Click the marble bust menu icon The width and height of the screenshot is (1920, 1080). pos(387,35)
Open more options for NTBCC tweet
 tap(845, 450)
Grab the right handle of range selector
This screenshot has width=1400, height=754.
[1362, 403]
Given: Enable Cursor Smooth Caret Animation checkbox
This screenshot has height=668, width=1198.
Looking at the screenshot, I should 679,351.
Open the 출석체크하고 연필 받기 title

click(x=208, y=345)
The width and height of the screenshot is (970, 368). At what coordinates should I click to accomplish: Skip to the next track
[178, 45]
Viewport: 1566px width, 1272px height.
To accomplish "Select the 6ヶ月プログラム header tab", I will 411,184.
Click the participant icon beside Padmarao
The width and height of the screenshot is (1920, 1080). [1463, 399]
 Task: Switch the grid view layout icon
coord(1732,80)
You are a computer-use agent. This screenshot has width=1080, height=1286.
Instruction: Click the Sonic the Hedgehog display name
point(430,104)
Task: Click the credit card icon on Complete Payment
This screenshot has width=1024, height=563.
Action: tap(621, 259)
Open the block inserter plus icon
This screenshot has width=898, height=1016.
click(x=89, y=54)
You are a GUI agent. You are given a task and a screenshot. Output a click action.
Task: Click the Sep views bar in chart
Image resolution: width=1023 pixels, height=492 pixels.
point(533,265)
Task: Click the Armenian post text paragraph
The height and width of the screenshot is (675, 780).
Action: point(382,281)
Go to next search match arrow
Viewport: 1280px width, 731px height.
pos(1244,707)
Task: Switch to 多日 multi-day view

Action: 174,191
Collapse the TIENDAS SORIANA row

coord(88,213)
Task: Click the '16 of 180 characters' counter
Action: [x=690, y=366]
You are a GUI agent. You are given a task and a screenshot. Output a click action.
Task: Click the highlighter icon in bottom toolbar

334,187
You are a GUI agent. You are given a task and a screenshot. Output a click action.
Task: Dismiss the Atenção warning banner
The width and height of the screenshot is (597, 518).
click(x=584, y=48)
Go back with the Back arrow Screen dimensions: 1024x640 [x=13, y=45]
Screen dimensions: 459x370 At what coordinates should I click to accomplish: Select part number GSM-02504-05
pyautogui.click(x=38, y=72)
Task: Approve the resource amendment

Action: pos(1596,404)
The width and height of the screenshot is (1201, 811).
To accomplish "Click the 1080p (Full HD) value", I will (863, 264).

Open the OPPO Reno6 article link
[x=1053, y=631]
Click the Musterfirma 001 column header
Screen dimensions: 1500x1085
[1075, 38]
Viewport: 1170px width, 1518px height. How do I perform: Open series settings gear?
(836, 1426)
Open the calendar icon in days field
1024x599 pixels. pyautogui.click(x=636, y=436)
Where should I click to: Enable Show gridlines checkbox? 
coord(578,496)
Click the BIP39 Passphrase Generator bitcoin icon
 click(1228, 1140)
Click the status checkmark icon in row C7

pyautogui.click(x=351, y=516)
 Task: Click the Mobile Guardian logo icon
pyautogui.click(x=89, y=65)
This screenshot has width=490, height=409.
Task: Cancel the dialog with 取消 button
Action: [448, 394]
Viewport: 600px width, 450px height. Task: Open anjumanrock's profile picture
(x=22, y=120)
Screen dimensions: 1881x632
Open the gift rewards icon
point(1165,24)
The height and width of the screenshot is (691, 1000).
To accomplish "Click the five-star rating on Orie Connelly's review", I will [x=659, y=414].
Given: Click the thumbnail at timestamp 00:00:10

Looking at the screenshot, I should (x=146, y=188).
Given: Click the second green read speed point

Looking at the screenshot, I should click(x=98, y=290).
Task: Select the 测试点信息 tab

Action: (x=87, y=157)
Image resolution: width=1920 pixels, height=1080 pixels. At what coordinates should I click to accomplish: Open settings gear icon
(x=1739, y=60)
---*---
» **Your goal**: Pick out every line of the records above that contains the string "will", and copy each one. Matching is case-sensitive.

» **Written response**:
To accomplish "Select the 6ヶ月プログラム header tab", I will 411,184.
To accomplish "Click the 1080p (Full HD) value", I will (863, 264).
To accomplish "Click the five-star rating on Orie Connelly's review", I will [x=659, y=414].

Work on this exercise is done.